I'm always shocked how many closet wrestling fans there are out there. You know who you are, whether you comment or send me an email offline to tell me the reality (emails allow you to stay in the closet). The way it usually comes up for me is the fact that a former college roomate of mine and the best man in my wedding is the brother of the Undertaker.
Nothing draws out the closet pro wrestling fans like that throwaway comment.
And if some slightly greater exposure than normal to the pro wrestling game through the years has taught me anything, it's that the WWE works like any entertainment company does, and a lot of times it looks like any average company.
For example, a wrestler name Hunter Hearst Helmsley (Triple H) has emerged as the organization's Executive Vice President of Talent and Live Events. It's a real job and has limited the amount of wrestling he actually does. Check out these clips from an interview with Triple H on Grantland:
Triple H on how he got connected with decision makers that ultimately drove his career into management:
"Starting a year after I got to the WWF, Vince would say, "Hey, you have an opinion on this, what's your opinion?" And I'd give Vince my opinions.
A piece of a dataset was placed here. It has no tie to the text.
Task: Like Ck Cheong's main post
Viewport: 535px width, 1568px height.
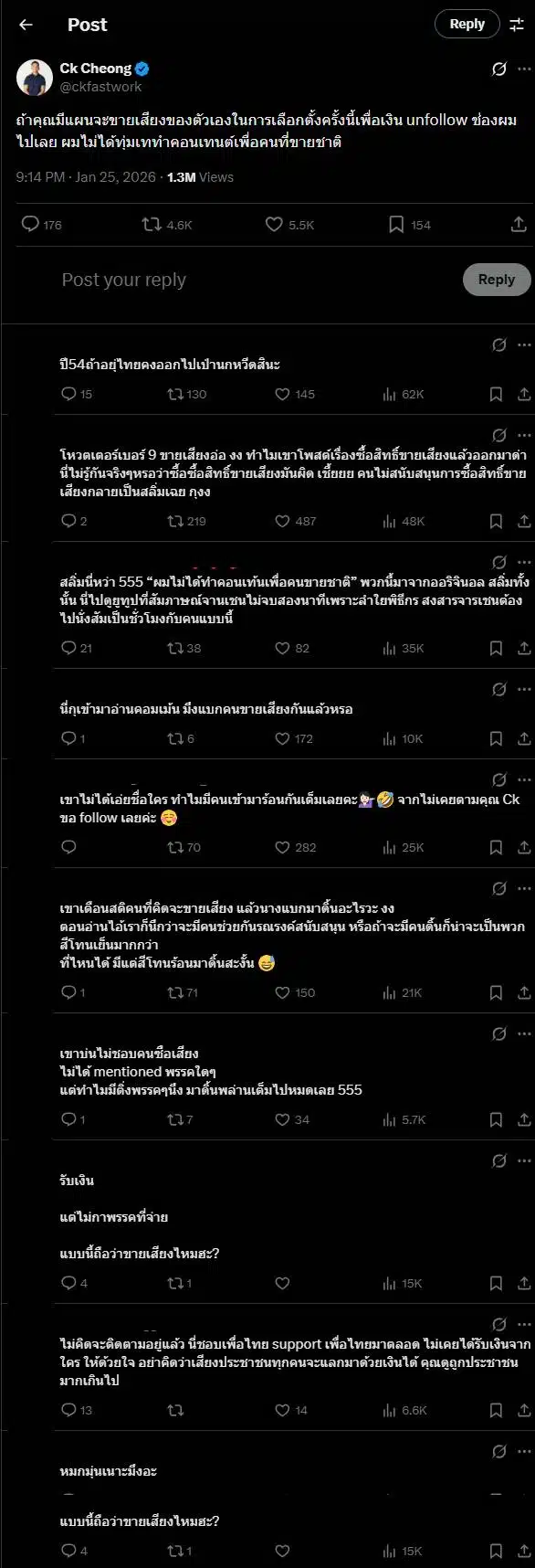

Sometimes he liked it, sometimes he didn't, but we kind of established that working relationship so that when Russo left in the middle of the night to go to WCW, I went to Vince and I just said, "I understand how creative works. You can't bounce ideas off yourself. So if you want to bounce ideas off me, I'm happy to just hear you out and give you my opinion. Not saying you need it, just saying it's there."
So two days later, my phone rang, and Vince said "Hey, pal, you got a minute? You talked to me about bouncing around some ideas. Can I run a couple things by you? See what you think?'' And that started it. Shortly thereafter, it was, "You want to start coming to production meetings? I could really use you in there." And I've been doing it since probably '98, '99."
More from Triple H on why his co-workers (read: other wrestlers) didn't get jealous of him gradually growing more involved:
"There were guys that looked at it like, "Well, that's bullshit." There were a few guys who went to Vince and said, "Hey, I'd like to be involved like that too." What they didn't get was — I'm not trying to put myself over, but there's a level of additional work that comes with it. So when everyone else's call time is one o'clock, I'd be there at 10 o'clock. Even if we had to drive in from the last show and I got in at four in the morning, if I told Vince I'd be at that production meeting at 10 a.m., I was at that production meeting at 10 a.m., bleary-eyed but ready to go. And those other guys would do that once or twice and be like, "Well, I'm not doing that. I'm not making more money from that, no one's paying me extra." I never looked at it that way. I've heard this saying before: Success is not a destination, success is what happens along the way. I dig what I do every single day. Everything else takes care of itself."
Pro Wrestling. Your company. It all comes back to discretionary effort, often for periods of no extra pay, to advance. Share with your kids and the closet adult fans you know who are hooked on pro wrestling.